POで見るのは良い田中か、悪い田中か…田中将大の予測にNYメディア混乱
6回持たず8失点から1週間後、同じブルージェイズを7回15K無失点
ヤンキース田中将大投手は29日(日本時間30日)、本拠地ブルージェイズ戦で7回を投げて3安打15奪三振無四球で無失点という快投を披露した。メジャー自己新&今季メジャー最多タイの15奪三振という圧巻のパフォーマンスは数々の称賛を呼んだが、同時に見る者の頭を悩ませたようだ。地元紙「NYデイリーニュース」電子版では「プレーオフでどちらの田中が登場するのか、ヤンキースは知る術なし」のタイトルで特集記事を組んでいる。
今季の田中は開幕当初から思うようなパフォーマンスが続かず。エースとして先発ローテを牽引することを期待されたが、好不調の波に揺られながら、なんとか30試合に先発して13勝12敗と勝ち越した。ボールが手に付かないように見えた4、5月に比べ、6月以降は落ち着きを取り戻したように見えるが、それでも突如乱調に襲われることがある。辛口で知られるニューヨークの地元メディアは、乱調時の田中を「バッドマサ」と呼んだり、快投と乱調を繰り返す姿を「謎の存在」と形容してきた。
この日の田中は、今季屈指の快投を披露。レギュラーシーズンの最終登板を、ほぼ完璧な形で締めくくり、プレーオフに向けて準備は万端に見えるが、シーズンを通じて、好不調の波に翻弄されてきた地元メディアはやや懐疑的な視線を送っているようだ。記事では、ちょうど1週間前の22日(同23日)に同じくブルージェイズと敵地で対戦した時、田中は3被弾に泣き6回途中を8失点で降板したことを指摘。わずか1週間での変貌ぶりに、どちらを期待すればいいのか分からないと困惑しているようだ。さらに「前半も圧倒的なパフォーマンスで、みんなをその気にさせながら、度々肩すかしを食らわせた」ともリポートしている。
残り2試合。東地区首位レッドソックスを2ゲーム差で追うヤンキースは、大逆転優勝の望みをつないではいるが、現実的にはワイルドカード1位でのプレーオフ進出が濃厚だ。そうなると、10月3日(同4日)にツインズと一発勝負のワイルドカードゲームを戦うことになる。ここで勝ち抜くと、5日(同6日)から始まる地区シリーズにコマを進められる。ワイルドカードゲームでの先発は、今季絶好調のセベリーノが有力視されているため、田中がプレーオフで先発するとしても地区シリーズから。3勝勝ち抜けの地区シリーズだが、1試合たりとも無駄にする余裕はない。ヤンキースとしては“良い田中”がマウンドに登場することを期待したいが、今季の不安定さでは、それすら予想できないというのだ。

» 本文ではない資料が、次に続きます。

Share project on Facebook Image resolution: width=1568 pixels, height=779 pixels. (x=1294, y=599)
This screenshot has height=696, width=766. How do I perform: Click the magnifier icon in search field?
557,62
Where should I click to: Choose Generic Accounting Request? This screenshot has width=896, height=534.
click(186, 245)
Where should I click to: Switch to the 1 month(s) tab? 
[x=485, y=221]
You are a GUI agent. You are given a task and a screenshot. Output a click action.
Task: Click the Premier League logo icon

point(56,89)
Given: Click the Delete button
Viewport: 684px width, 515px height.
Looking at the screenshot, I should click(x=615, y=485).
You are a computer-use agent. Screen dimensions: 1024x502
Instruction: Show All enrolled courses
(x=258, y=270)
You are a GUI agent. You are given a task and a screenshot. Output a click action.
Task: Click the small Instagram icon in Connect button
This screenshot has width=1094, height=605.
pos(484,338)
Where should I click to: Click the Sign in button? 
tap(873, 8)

この日バッテリーを組んだロマインは「今日の登板で自信を深めたと思う。こういう形でレギュラーシーズンを締めくくれたのはいいこと。この自信を持ってプレーオフにいってほしいね」と“良い田中”の出現に期待を込めた。ジラルディ監督も、7回無失点の快投に「彼に大きな信頼を寄せられる。彼の実力が発揮された」と前向きに捉えている。もちろん、田中自身、プレーオフの1戦が持つ意味の大きさを熟知しているだけに、好投を期待したいところだが…。
どちらの田中が登場するのか…。周囲はしばらく頭を悩ませることになりそうだ。